Alejandro Arauz

Assistant Professor
Âé¶¹ÍøÕ¾  
Fine Art Program

arauz@queensu.ca

Alejandro Arauz in the Print Studio

Biography

 

My practice examines the technical, political, and conceptual dimensions of printmaking through the lens of diasporic identity, focusing particularly on the Latin American Diaspora in Canada. Working across traditional and expanded forms, I engage print as a medium of embodiment, transformation, and social engagement. My work scrutinizes how printmaking’s processes - transfers, pressure, impact, exposure, substrate - operate both as physical actions and as metaphors for displacement, adaptation, and re-rooting.

In this context, I treat print as more than technical processes; it becomes site for iterative meaning-making and layered surfaces that reflect the conditions of migration, belonging, and cultural transformation.  To expand the lineage of mark-making and meaning-making, I mine video excerpts from site-specific performances, photographic sittings, digital media, and completed compositions. These time-based captures are recontextualized within print processes, allowing images and gestures to migrate across mediums and echo the layered visual and cultural vocabularies of diaspora.  Considering print  in this way serves as a framework to understand how diasporic identities could  be perceived  - an accumulations of experience, culture, and survival. I refer to this hybrid methodology as mediated methods and print performance, approaches that merge embodied action, technical process, and time-based media. In this framework, the body, the plate, the substrate, and the press coalesce into a site for action, transformation, and re-documentation. Mediated methods draw on video, photography, and digital imaging to activate print as a temporal and relational medium, while print performance emphasizes the gestural, durational, and material aspects of making - where the act of printing itself becomes a form of live inscription and spatial negotiation.

Working from questions is imporant to ground my work.  Can a relief print "pass" as a scan or photograph? What does it mean for an analog process to perform digitally mediated identities? These provocations extend into my lithographs, large-scale laser-engraved relief works and community collaborations, which fuse traditional print aesthetics with digital scanning to explore questions of assimilation, scrutiny, and technical translation.
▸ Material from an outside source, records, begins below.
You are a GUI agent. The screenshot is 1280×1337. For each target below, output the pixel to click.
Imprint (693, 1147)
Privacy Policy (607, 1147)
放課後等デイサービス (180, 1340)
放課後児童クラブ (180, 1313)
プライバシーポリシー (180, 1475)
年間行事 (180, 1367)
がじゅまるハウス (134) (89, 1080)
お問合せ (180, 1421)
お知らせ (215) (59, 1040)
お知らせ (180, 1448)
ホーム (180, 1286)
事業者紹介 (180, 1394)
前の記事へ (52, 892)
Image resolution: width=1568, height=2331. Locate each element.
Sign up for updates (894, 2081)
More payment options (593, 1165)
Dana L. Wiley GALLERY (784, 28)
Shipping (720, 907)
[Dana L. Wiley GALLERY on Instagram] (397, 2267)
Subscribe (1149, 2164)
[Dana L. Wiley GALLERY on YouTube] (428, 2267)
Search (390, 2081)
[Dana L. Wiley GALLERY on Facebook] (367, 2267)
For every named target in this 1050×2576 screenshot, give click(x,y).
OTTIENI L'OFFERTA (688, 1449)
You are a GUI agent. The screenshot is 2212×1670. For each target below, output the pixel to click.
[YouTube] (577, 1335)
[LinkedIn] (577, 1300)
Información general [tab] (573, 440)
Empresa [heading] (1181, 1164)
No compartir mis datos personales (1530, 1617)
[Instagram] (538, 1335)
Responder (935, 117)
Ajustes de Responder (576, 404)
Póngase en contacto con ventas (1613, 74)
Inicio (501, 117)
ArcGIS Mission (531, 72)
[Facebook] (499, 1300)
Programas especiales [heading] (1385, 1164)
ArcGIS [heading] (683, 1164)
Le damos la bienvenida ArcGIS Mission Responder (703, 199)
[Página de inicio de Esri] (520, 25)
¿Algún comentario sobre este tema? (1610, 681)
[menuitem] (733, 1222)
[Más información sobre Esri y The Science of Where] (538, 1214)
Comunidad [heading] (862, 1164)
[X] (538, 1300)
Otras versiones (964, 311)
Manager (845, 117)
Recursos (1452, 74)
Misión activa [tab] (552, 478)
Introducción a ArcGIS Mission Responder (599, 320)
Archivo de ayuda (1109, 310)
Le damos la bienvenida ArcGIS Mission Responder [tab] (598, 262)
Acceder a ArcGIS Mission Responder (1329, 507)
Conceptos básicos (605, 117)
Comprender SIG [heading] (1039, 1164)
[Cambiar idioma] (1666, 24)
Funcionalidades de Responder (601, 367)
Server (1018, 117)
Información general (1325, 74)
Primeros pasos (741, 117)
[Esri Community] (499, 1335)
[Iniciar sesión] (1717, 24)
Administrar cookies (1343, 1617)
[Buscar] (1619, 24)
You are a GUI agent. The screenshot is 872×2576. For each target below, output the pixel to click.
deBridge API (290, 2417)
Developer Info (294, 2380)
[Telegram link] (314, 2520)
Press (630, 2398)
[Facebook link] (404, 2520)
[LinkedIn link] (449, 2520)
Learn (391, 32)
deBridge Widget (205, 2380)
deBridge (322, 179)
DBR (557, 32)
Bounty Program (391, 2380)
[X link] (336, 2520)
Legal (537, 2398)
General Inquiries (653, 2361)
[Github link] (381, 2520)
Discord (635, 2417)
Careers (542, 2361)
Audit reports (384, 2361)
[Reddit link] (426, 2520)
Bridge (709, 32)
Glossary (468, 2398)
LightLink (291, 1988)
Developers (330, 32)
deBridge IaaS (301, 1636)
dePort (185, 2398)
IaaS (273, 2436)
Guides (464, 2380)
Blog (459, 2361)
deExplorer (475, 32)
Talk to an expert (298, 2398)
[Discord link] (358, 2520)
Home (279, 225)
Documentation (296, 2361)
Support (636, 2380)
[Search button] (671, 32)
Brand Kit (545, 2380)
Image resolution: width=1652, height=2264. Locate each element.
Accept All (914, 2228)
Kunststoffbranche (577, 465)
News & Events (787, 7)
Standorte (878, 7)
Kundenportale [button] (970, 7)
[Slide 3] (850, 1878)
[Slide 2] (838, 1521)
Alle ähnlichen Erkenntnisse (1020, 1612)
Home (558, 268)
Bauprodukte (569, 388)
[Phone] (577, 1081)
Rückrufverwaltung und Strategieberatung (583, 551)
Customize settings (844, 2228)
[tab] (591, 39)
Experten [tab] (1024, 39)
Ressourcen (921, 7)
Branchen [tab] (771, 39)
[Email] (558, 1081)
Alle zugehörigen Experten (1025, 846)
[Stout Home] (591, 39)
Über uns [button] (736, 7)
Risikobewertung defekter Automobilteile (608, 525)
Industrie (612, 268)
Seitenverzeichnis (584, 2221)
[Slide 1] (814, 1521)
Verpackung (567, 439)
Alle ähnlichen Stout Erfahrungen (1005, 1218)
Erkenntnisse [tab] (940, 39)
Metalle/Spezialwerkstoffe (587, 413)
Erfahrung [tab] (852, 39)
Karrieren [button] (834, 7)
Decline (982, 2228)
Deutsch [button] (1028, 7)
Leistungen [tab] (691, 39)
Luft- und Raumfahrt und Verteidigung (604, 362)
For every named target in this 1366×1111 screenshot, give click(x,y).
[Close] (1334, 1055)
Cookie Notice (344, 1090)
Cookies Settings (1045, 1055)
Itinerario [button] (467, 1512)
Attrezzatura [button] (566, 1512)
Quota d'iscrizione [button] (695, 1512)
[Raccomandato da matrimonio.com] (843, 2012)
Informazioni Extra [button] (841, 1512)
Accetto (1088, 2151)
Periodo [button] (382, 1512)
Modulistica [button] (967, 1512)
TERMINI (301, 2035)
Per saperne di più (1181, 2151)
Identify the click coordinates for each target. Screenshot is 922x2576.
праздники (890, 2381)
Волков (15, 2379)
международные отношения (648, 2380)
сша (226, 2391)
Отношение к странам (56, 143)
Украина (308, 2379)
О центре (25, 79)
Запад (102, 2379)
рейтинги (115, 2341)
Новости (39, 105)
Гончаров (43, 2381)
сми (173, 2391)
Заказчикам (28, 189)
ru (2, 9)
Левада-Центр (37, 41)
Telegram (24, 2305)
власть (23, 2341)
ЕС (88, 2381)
Community-based collaboration is central to my practice. Projects such as Choir Chant and Tracing Kingston’s Solidarities invite participants into the printshop environment where collective knowledge, affective memory, and visual culture are developed through hands-on processes. These initiatives frame the print studio as a social space, one where intergenerational, intercultural, and interdisciplinary dialogues. Here, print functions as both a tool an site for storytelling and a platform to knowledge sharing/dessimination.

Print has skin in the game. It is used to surveil and legitimize bodies. Its materials - paper, ink, plates, and machinery - are bound to the production of passports and identification documents used to validate bodies. Working through print means engaging with its latent politics: the fear and implications of counterfeits, and the desire for legitimacy.

I position printmaking as a diasporic medium, its iterative nature, material migrations, and historical ties to identification and surveillance mirror the layered complexities of diasporic life. To print is to pass, to endure, and to adapt. It is a process of claiming space, pressing history into surface, and building shared meaning across borders.